On-disk format robustness requirements for new filesystems

192 points by chmaynard 6 years ago

Somehow reminds me of this conversation [0]:

  > Al Viro asked if there is a plan to allow mounting hand-crafted XFS or ext4
  > filesystem images. That is an easy way for an attacker to run their own code
  > in ring 0, he said. The filesystems are not written to expect that kind of
  > (ab)use. When asked if it really was that easy to crash the kernel with a
  > hand-crafted filesystem image, Viro said: "is water wet?"

[0] https://lwn.net/Articles/718639/

rsync 6 years ago

"The filesystems are not written to expect that kind of (ab)use. When asked if it really was that easy to crash the kernel with a hand-crafted filesystem image, Viro said: "is water wet?""
This is why an rsync.net account that is enabled to allow zfs send/recv is actually inside a VM and the customer is given their own zpool and their own root login.
It's really resource intensive to do it this way and there are other, much simpler and scalable ways to provide the ability to zfs send into cloud storage ...
However, there is universal agreement among the ZFS coding community[1] that allowing someone to 'zfs send' an arbitrary datastream (in this case, a snapshot) is tremendously dangerous.
In the best case, the malicious actor can crash the kernel and deny service. In the worst case, the malicious actor could destroy the underlying zpool.
[1] Please consider attending the OpenZFS developer Summit in November if you have any interest in this ...

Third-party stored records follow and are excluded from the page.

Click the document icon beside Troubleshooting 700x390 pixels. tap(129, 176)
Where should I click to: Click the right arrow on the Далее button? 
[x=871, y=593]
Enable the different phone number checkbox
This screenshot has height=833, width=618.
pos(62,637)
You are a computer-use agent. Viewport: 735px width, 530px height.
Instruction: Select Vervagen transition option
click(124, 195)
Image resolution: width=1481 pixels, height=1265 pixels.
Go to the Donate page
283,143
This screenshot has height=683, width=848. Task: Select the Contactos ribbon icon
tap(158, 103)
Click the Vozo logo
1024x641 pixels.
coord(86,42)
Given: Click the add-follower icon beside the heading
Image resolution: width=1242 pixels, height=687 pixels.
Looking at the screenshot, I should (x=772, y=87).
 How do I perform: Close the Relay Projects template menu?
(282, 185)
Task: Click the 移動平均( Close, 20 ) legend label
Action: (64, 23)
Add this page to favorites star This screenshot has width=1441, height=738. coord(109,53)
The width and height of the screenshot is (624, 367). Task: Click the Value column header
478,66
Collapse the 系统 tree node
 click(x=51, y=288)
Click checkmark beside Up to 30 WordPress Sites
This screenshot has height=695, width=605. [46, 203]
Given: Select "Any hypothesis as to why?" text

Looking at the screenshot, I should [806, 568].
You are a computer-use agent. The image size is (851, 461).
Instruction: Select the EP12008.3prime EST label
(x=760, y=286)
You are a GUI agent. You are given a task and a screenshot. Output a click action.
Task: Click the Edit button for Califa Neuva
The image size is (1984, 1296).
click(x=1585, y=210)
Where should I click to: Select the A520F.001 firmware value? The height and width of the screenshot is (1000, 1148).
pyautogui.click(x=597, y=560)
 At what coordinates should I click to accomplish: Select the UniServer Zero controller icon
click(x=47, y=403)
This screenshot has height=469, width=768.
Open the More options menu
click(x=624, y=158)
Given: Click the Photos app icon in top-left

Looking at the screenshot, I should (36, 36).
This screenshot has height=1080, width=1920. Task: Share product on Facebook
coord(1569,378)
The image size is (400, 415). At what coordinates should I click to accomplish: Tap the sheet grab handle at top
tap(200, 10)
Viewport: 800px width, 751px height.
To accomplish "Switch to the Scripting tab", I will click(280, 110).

iforgotpassword 6 years ago

I agree fully with the desire for resilience throughout the kernel, especially in today's world. It was very different 20 years ago when Linux was still young.

Otoh it's one of the things that I think made Linux succeed in the beginning. Everyone could upstream a half arsed driver for something and it would get fixed while people use it and encounter bugs. Now that Linux is used professionally everywhere that just isn't feasible anymore.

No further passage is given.